The vertical guidelines

OK ...let's go...our first quick sketch: 


  • Shrunk the forehead and slanted the eyes,
  • amplified the jaw,
  • raised the height of the hair,
  • widened the jowls,
  • made the nose even pointier.
  • Overall made too fat and squat

 


Next...

  • Shrunk forehead even more, 
  • lowered the hair, 
  • nose even bigger, 
  • widened and lowered jowls still more,
  • recovered  under bite effect of lips wrapping around lip line.
  • Overall: still too squat

 


Next...

  • More narrowing of forehead and heightening of hair,
  • lost the down sloping of the eyebrows,
  • widened the lip line,
  • Overall: I like this one better but he's too young and with the lowered hairline, and less down sloped eyes, looks like some one else.

 


Next...

Very quick sketch experimenting with dropped and widened jowls - I hit something here that grabbed me and I'll run with this effect to the end. It's the low, flat bottomed jowls that seem to be doing the trick. 

 


Next...

  • Skinnify the head again,
  • gave a huge nose,
  • lost the low jowl effect,
  • gave a little slant back to the eyes and eye brows as well as the bony brow,
  • back light effect in Photoshop (nice effect, eh?)
  • Overall: getting cartoonish - kinda of fun and I love that background!

 


Next...

  • Back to the low jowls,
  •  skinnier forehead,
  • smaller nose, 
  • approaching an  Eiffel tower look here,
  • huge chin,
  • long and skinny neck
  • Overall: this is the look I think I was looking for

 


Next...

Yes, this is the look I want. I couldn't put my finger on it before but this is the look I felt in my gut a long time ago: 
  • Back to the low wide jowls, 
  • bigger nose,
  • slanted eyes, (even thought the brows are horizontal 
  • It's the Eifel Tower effect That's what makes this work for me.

 


Next...

  • More Eiffel tower effect, 
  • hit the slant of the eyebrows and eyes right on, 
  • look at the angles of the mouth - compare to the picture above, 
  • flat jowls are here to stay,
  • too much hair and forehead,
  • no neck :-)

 


Next...

  • Kind of mousy, wouldn't you say? 
  • Question: What's different about the mouth and eyes?
  •  Answer: mouth is tiny and the eyes are getting relatively huge

 


Next...

Quick inspiration: feels to me like the right ingredients; really big nasal septum, "W" / "M" lip line working well, good under bite, wide chin, huge flat jowls, we're getting real cartoony here. I like it even though he's missing his left (our right) cheek!

 

 


 


Next...

This and the next (final), sketch are really hitting it for me. Someday when I have a little more time, I'll really run with this look - I'll put it in a light box or project it on a large canvas and paint it in as realistically as 
I can.

 


Next...and lastly...

As far as pursuing the cartoon look goes, this one takes the cake. Compare the vicinity of the the features in this version compared to the one just above - look also at the shape of the mouth.

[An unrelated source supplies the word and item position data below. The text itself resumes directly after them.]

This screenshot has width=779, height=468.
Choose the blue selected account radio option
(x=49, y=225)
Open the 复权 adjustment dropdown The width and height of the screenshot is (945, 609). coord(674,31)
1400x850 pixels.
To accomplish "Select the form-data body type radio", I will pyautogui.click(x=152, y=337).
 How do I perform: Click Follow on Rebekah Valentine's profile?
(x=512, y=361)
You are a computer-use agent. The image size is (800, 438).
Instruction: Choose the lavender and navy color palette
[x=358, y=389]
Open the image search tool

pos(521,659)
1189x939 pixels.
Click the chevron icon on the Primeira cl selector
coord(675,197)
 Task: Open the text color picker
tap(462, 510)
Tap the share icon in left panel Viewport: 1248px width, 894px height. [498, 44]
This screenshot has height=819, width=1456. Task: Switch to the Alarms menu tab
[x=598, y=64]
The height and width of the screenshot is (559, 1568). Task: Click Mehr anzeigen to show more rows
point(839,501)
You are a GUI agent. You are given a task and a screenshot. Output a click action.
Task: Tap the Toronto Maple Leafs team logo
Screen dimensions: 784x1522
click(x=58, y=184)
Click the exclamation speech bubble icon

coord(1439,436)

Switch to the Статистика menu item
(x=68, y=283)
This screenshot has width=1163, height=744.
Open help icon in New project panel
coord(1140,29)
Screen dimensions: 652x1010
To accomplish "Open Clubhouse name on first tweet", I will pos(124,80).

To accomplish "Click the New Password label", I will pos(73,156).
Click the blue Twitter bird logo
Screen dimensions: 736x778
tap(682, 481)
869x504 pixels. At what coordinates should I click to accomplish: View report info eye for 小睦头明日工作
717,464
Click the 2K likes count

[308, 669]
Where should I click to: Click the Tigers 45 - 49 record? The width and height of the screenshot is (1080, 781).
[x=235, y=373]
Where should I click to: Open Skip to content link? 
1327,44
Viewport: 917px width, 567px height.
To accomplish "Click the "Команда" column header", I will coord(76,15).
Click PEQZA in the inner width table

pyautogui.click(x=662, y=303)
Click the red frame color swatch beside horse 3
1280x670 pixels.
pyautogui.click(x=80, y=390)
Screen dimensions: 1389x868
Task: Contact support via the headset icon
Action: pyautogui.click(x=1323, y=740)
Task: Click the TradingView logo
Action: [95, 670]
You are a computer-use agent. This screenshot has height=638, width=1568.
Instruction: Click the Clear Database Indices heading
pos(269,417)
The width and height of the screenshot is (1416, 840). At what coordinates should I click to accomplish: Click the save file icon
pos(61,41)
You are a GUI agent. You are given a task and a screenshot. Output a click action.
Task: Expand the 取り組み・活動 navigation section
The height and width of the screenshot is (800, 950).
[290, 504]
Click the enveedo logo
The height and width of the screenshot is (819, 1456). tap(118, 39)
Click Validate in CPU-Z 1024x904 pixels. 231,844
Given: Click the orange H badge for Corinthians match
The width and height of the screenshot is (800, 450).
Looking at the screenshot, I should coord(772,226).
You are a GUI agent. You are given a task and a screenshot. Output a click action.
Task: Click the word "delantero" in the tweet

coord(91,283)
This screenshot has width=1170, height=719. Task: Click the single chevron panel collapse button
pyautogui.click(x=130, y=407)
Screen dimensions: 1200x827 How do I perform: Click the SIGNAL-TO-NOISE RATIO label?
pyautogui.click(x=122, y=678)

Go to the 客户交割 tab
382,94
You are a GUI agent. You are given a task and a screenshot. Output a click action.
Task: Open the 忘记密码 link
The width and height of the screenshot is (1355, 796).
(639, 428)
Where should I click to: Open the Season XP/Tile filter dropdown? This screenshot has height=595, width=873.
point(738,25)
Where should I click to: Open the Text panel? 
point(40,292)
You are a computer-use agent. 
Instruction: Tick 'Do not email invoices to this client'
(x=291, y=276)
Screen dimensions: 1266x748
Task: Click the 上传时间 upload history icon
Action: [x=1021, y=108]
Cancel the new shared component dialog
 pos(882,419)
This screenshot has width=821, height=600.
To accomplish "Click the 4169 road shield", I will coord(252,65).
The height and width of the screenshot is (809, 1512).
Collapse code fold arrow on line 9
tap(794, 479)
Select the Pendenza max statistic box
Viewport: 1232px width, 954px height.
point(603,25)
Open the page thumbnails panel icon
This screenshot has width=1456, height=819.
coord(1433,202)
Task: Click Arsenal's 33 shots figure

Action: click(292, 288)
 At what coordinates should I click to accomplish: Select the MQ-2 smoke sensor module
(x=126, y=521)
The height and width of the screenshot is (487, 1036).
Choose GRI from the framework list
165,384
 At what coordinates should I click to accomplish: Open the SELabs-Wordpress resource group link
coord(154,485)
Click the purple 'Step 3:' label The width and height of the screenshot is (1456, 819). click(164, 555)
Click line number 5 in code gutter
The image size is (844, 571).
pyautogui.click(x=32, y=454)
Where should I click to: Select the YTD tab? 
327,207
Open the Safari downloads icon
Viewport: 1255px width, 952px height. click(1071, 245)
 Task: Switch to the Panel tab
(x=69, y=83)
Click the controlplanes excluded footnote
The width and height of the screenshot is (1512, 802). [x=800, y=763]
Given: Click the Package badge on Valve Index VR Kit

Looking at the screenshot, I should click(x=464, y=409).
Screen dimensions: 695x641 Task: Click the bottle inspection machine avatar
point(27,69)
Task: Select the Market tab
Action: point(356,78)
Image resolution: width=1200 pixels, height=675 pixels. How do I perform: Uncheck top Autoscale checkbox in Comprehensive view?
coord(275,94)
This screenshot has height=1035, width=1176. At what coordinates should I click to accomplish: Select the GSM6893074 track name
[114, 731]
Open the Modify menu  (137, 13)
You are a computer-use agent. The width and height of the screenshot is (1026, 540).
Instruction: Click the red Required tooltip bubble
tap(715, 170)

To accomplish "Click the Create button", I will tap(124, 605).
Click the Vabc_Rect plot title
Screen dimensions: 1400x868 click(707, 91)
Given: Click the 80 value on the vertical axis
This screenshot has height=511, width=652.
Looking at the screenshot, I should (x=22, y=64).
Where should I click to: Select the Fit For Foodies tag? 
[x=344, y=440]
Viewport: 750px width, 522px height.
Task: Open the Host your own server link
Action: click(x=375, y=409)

Seems to me it's the under bite that makes the mouth work and not so much the "W" shape of the lip line. 

The Eiffel tower look and the low wide flat jowls make it work as well. 

 


Final notes

It's interesting to me that it was accidents that made the picture work (the flat jowls, the Eiffel tower look) I didn't think about it, it was just kind of a lucky instinct that came from experimenting. Still, without all the homework we did first, I don't think I'd  have come up with those inspirations.